Job A ▸ Reproduce the passage of the Jordan price article between "Sneakerheads love to" and "corner.  What gives?", inclusive.
Job B ▸ Does the Jordan price article agree with each statement below? Answer yes or no for each and quote the words that decide it. (i) There have been two price hikes in the past two years. (ii) The analysis looked at the retail prices of four retro models. (iii) Jordan 5s sold for $125 in 1991.

Text ▸
____________________

Are Jordan Retail Prices Outpacing Inflation?

Yes.  But not significantly.

Sneakerheads love to lament the ever-increasing retail price of Retro Jordans.  With GR prices hitting $170 and premium versions like the 5Lab3 reaching $225, it definitely feels like prices are increasing at a quicker rate than ever before.  There have been two price hikes in the past two years alone and rumors constantly abound that more are just around the corner.  What gives?

We all inherently understand inflation.  Sneakers are not immune from the rising costs of raw materials, labor, shipping, etc.  No one expects to cop $100 retros forever.  So the question, then, is whether the retail price of Jordans is increasing faster than inflation.  Is the newly minted $170 GR price more or less than historical prices, in equivalent dollars?

To answer the question we analyzed the change in retail price for three prolific retro models (3, 5, 6) over the past 25 years.  Using the U.S. Department of Labor, Bureau of Labor Statistics Inflation Calculator we calculated the equivalent 2014 purchasing power for each of the historical prices.  The result is this chart:

Jordan Retail Inflation 032814

Key Insights:

  • The most obvious visual observation is how expensive OGs were.  $125 for Jordan 5s in 1991 is the equivalent if $225 today!  No wonder these were so groundbreaking.  At no point in history have Jordans been as expensive as they were when they came out.

____________________

Dataset entries ▸
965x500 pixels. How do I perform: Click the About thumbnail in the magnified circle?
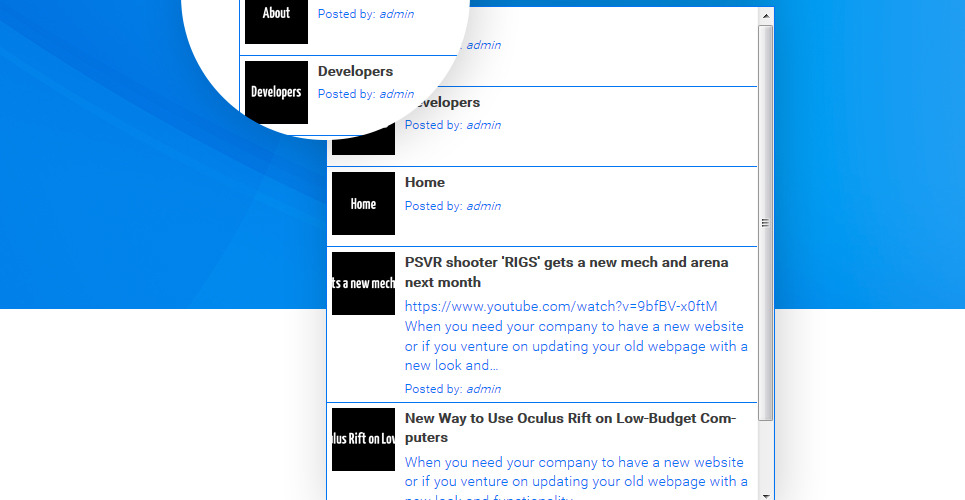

____________________

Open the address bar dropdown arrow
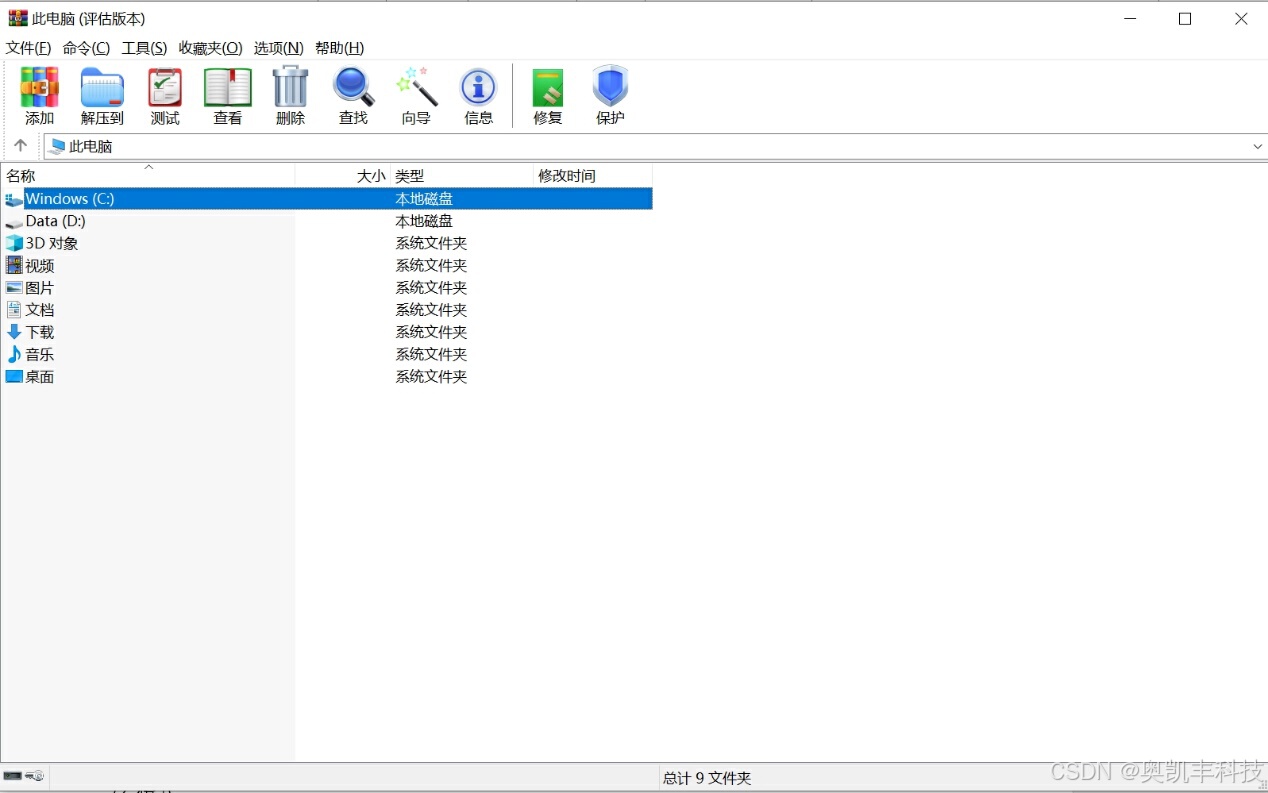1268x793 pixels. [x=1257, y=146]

____________________

Solution A ▸
Sneakerheads love to lament the ever-increasing retail price of Retro Jordans.  With GR prices hitting $170 and premium versions like the 5Lab3 reaching $225, it definitely feels like prices are increasing at a quicker rate than ever before.  There have been two price hikes in the past two years alone and rumors constantly abound that more are just around the corner.  What gives?

Solution B ▸
(i) Yes: "There have been two price hikes in the past two years alone"
(ii) No: "we analyzed the change in retail price for three prolific retro models (3, 5, 6)"
(iii) Yes: "$125 for Jordan 5s in 1991"